# [Dataset entries]
====================
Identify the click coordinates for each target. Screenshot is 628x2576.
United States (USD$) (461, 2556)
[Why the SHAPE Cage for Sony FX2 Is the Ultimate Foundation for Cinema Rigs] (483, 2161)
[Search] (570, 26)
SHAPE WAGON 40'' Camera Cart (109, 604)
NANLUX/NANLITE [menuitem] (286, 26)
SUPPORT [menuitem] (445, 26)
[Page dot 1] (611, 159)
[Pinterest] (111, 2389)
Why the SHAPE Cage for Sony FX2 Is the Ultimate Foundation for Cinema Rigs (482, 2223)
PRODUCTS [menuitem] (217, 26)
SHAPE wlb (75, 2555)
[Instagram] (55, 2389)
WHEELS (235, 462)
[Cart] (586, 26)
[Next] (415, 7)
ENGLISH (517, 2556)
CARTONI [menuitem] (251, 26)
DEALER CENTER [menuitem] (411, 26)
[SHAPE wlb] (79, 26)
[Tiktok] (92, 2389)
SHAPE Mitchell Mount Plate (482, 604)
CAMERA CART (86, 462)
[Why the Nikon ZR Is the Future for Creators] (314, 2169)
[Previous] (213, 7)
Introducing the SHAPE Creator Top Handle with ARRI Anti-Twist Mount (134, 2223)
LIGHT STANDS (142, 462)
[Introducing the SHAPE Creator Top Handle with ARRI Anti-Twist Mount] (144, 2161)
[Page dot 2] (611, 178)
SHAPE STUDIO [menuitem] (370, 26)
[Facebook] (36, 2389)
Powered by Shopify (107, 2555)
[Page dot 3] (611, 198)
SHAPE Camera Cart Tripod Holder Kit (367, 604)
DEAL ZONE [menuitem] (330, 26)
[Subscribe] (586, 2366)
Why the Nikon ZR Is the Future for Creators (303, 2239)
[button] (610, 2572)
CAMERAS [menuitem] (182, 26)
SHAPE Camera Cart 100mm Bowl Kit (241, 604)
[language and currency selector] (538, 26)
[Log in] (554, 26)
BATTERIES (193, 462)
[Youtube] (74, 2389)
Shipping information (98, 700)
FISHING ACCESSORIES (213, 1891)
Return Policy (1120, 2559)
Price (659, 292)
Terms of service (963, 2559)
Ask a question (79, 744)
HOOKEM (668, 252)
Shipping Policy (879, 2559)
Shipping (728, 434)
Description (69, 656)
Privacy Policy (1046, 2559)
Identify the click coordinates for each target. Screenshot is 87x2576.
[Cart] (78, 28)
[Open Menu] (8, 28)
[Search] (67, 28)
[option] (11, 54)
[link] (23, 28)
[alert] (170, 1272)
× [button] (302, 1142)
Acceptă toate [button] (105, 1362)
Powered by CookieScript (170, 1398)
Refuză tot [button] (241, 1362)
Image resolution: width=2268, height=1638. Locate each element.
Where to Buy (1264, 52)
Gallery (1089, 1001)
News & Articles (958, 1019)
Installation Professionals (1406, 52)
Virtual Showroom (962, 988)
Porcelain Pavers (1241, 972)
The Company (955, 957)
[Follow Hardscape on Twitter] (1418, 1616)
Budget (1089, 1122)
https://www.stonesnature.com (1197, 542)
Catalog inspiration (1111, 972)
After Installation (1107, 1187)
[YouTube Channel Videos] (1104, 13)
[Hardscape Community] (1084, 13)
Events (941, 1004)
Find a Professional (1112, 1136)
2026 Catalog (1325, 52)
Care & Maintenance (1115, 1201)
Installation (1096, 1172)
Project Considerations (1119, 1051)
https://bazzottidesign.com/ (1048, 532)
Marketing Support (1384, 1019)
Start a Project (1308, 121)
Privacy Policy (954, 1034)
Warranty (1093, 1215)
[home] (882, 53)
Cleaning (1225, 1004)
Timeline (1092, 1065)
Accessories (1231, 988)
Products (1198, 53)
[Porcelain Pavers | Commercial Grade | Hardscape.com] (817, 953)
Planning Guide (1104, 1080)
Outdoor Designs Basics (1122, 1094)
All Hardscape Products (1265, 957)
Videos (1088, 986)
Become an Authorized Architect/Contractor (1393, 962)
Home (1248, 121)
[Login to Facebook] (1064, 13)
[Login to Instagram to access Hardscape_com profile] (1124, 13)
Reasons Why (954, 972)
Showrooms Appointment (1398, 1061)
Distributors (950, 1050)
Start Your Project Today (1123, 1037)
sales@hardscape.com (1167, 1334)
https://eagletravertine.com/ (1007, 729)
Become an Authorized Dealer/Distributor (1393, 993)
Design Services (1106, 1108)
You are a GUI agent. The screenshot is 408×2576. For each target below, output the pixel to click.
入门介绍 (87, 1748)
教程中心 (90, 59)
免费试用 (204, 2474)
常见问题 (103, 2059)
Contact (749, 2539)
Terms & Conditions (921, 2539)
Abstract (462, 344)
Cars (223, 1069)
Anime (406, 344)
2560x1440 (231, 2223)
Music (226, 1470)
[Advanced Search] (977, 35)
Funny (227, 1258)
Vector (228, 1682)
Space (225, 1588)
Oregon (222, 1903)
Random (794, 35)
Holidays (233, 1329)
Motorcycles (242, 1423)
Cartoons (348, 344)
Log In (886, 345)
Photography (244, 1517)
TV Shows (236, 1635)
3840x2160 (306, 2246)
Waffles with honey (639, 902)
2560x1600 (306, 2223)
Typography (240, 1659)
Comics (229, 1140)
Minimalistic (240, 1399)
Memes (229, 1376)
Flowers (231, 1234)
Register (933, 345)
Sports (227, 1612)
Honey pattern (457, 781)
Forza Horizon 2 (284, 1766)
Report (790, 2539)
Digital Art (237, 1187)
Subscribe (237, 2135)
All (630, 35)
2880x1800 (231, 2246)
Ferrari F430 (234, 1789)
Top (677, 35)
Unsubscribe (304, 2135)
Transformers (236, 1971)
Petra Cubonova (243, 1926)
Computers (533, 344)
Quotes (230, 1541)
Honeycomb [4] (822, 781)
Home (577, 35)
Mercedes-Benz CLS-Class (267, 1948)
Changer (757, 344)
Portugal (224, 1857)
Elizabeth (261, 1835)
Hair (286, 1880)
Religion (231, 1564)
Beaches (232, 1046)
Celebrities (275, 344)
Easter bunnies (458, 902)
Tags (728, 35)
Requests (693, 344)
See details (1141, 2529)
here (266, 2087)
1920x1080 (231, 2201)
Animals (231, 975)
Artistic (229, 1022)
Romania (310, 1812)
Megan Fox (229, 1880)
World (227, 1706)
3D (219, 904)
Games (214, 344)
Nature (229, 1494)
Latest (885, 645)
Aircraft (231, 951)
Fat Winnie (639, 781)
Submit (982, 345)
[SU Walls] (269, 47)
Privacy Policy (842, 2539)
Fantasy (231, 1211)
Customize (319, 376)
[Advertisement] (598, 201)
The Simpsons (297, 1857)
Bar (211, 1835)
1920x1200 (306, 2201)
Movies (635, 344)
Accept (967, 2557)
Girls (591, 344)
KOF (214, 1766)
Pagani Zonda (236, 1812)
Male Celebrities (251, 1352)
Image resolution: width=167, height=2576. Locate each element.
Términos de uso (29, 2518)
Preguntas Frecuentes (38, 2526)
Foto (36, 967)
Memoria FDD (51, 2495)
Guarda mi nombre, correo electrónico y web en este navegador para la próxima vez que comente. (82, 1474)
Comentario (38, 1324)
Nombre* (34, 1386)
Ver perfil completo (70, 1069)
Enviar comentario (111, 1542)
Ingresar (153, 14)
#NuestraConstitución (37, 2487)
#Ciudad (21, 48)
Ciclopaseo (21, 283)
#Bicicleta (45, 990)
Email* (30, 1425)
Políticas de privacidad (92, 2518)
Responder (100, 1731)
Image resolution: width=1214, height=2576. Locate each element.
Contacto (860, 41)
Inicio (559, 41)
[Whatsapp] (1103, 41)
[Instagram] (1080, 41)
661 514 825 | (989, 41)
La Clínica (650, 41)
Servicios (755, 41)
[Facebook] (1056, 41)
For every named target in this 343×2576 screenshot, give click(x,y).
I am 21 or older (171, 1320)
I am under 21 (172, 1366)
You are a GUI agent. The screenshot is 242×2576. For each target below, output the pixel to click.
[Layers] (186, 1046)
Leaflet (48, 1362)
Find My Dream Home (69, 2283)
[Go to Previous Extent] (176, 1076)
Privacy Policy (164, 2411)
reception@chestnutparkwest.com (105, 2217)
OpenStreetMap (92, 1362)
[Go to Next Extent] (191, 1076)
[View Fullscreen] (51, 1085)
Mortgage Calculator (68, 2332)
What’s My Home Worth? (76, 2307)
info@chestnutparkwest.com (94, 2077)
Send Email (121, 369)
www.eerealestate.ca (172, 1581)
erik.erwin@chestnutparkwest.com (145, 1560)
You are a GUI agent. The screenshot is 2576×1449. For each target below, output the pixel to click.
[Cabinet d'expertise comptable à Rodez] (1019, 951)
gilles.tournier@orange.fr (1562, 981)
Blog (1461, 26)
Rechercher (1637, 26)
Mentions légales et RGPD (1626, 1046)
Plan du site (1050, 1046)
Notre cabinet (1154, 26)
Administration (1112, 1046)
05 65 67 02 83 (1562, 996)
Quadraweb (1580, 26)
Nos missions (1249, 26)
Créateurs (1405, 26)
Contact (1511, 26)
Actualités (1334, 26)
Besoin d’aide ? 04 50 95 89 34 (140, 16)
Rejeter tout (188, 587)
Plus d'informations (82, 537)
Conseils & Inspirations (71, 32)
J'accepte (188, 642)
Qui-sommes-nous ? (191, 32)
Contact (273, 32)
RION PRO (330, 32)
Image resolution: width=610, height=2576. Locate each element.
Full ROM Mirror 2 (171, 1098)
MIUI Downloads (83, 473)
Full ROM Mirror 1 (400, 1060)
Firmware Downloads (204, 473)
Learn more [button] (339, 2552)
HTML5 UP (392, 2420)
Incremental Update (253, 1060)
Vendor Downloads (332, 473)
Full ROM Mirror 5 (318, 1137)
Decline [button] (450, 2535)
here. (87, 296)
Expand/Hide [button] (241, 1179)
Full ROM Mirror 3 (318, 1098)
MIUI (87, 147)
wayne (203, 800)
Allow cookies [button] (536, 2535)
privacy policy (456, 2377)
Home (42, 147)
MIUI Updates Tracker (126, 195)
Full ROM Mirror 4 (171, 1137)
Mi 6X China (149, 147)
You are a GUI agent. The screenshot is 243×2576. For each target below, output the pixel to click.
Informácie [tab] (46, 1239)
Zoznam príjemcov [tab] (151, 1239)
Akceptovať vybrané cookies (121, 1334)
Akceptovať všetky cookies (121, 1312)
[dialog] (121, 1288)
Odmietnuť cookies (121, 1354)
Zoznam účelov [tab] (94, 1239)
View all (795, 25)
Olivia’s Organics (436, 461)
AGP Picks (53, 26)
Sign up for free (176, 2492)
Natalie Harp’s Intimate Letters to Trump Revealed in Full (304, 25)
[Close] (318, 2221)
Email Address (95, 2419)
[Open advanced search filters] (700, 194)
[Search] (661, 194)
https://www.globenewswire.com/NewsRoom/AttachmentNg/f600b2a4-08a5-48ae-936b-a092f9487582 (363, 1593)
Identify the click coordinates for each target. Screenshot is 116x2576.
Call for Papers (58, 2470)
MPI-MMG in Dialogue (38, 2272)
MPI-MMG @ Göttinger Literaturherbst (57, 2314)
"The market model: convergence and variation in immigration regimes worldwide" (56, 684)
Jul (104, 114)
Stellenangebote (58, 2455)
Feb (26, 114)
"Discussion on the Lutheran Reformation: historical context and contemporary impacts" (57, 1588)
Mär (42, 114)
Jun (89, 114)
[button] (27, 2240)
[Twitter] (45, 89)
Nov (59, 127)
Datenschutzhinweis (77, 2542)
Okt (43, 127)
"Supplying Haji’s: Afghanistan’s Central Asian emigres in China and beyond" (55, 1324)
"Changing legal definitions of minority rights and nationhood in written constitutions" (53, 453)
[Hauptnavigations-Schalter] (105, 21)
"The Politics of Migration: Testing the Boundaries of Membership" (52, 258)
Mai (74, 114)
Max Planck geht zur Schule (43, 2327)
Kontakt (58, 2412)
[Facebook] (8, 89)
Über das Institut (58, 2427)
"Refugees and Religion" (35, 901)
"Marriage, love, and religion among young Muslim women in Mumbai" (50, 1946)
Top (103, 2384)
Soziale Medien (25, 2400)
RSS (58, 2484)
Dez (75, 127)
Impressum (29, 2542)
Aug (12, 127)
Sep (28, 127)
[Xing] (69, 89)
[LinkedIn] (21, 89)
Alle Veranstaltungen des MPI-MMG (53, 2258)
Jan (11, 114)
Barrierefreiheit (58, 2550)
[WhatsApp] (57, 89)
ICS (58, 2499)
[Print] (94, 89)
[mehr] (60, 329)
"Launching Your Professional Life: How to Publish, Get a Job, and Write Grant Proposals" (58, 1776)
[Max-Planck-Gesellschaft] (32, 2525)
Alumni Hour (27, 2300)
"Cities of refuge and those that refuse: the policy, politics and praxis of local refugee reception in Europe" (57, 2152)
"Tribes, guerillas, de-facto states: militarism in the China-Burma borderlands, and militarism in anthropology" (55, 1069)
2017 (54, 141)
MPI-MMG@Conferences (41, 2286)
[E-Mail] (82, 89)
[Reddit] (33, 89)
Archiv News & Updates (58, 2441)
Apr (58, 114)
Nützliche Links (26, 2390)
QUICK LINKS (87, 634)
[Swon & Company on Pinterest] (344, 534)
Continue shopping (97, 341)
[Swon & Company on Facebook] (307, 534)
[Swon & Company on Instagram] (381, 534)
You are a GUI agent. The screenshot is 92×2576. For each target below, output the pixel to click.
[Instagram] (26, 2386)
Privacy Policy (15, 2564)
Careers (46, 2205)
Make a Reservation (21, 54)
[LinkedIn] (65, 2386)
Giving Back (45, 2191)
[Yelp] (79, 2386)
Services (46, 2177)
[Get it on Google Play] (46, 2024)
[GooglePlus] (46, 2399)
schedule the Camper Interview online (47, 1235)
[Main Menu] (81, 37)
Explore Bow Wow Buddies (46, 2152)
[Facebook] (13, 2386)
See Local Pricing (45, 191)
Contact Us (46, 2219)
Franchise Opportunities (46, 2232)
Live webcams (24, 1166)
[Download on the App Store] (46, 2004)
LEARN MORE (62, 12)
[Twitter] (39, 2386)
====================
# [Assignment]
With the line that has "Full ROM Mirror 3 (318, 1098)" as the first and the line that has "[Hauptnavigations-Schalter] (105, 21)" as the last, repeat exactly that run of lines above and no more.

# [Output below]
Full ROM Mirror 3 (318, 1098)
MIUI (87, 147)
wayne (203, 800)
Allow cookies [button] (536, 2535)
privacy policy (456, 2377)
Home (42, 147)
MIUI Updates Tracker (126, 195)
Full ROM Mirror 4 (171, 1137)
Mi 6X China (149, 147)
You are a GUI agent. The screenshot is 243×2576. For each target below, output the pixel to click.
Informácie [tab] (46, 1239)
Zoznam príjemcov [tab] (151, 1239)
Akceptovať vybrané cookies (121, 1334)
Akceptovať všetky cookies (121, 1312)
[dialog] (121, 1288)
Odmietnuť cookies (121, 1354)
Zoznam účelov [tab] (94, 1239)
View all (795, 25)
Olivia’s Organics (436, 461)
AGP Picks (53, 26)
Sign up for free (176, 2492)
Natalie Harp’s Intimate Letters to Trump Revealed in Full (304, 25)
[Close] (318, 2221)
Email Address (95, 2419)
[Open advanced search filters] (700, 194)
[Search] (661, 194)
https://www.globenewswire.com/NewsRoom/AttachmentNg/f600b2a4-08a5-48ae-936b-a092f9487582 (363, 1593)
Identify the click coordinates for each target. Screenshot is 116x2576.
Call for Papers (58, 2470)
MPI-MMG in Dialogue (38, 2272)
MPI-MMG @ Göttinger Literaturherbst (57, 2314)
"The market model: convergence and variation in immigration regimes worldwide" (56, 684)
Jul (104, 114)
Stellenangebote (58, 2455)
Feb (26, 114)
"Discussion on the Lutheran Reformation: historical context and contemporary impacts" (57, 1588)
Mär (42, 114)
Jun (89, 114)
[button] (27, 2240)
[Twitter] (45, 89)
Nov (59, 127)
Datenschutzhinweis (77, 2542)
Okt (43, 127)
"Supplying Haji’s: Afghanistan’s Central Asian emigres in China and beyond" (55, 1324)
"Changing legal definitions of minority rights and nationhood in written constitutions" (53, 453)
[Hauptnavigations-Schalter] (105, 21)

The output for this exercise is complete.